#### PROBLEM DESCRIPTION
Put the data below into a Markdown table with two columns, "Row" and "Line," starting at the line that contains "Describe the element" and continuing through the end of the data. Skip blank lines and leave the pictures out.

[[ INPUT, beginning ]]

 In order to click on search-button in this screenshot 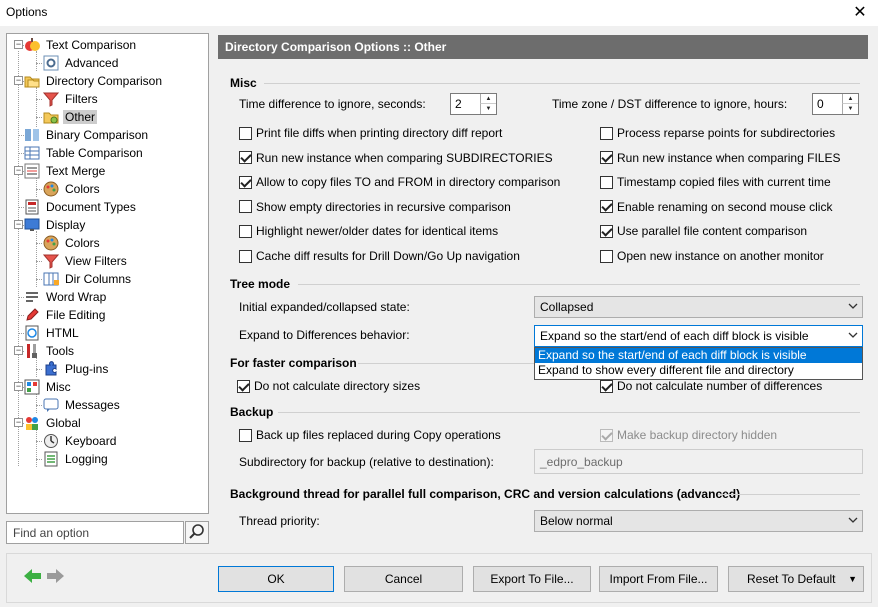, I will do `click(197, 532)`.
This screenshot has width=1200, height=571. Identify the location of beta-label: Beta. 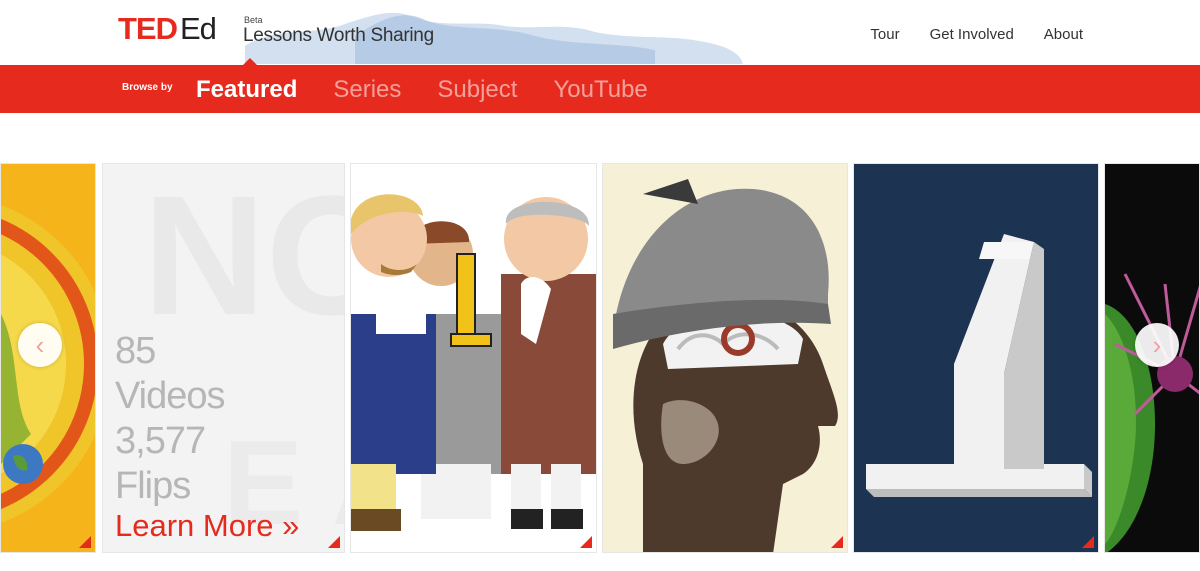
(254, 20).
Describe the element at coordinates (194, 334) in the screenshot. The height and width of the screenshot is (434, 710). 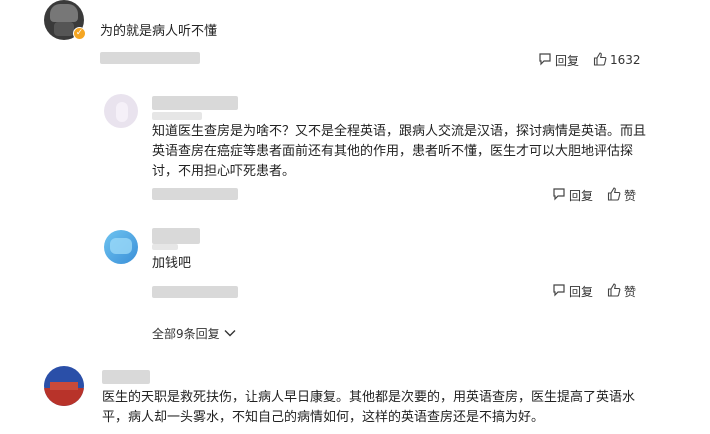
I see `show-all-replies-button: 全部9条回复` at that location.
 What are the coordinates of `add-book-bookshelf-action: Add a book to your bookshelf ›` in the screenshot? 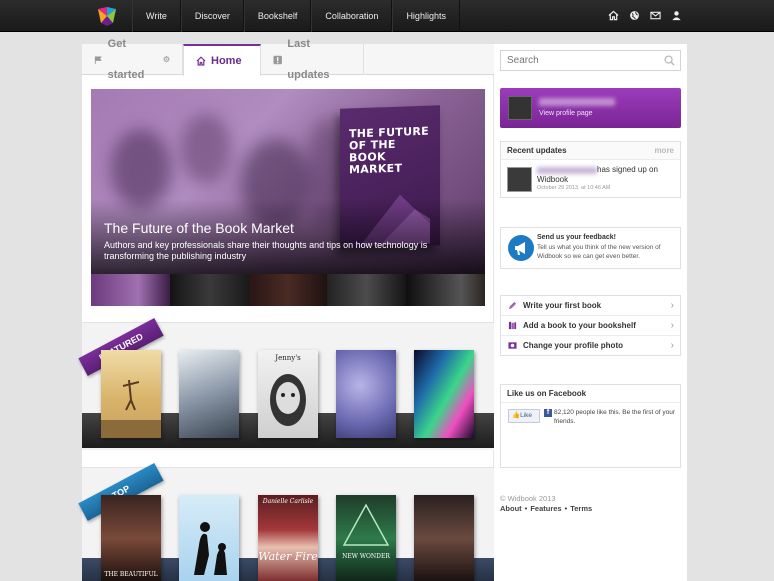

[[ INPUT, end ]]

#### RESULT BELOW
| Row | Line |
|---|---|
| 1 | Describe the element at coordinates (194, 334) in the screenshot. The height and width of the screenshot is (434, 710).  |
| 2 | I see `show-all-replies-button: 全部9条回复` at that location. |
| 3 |  What are the coordinates of `add-book-bookshelf-action: Add a book to your bookshelf ›` in the screenshot?  |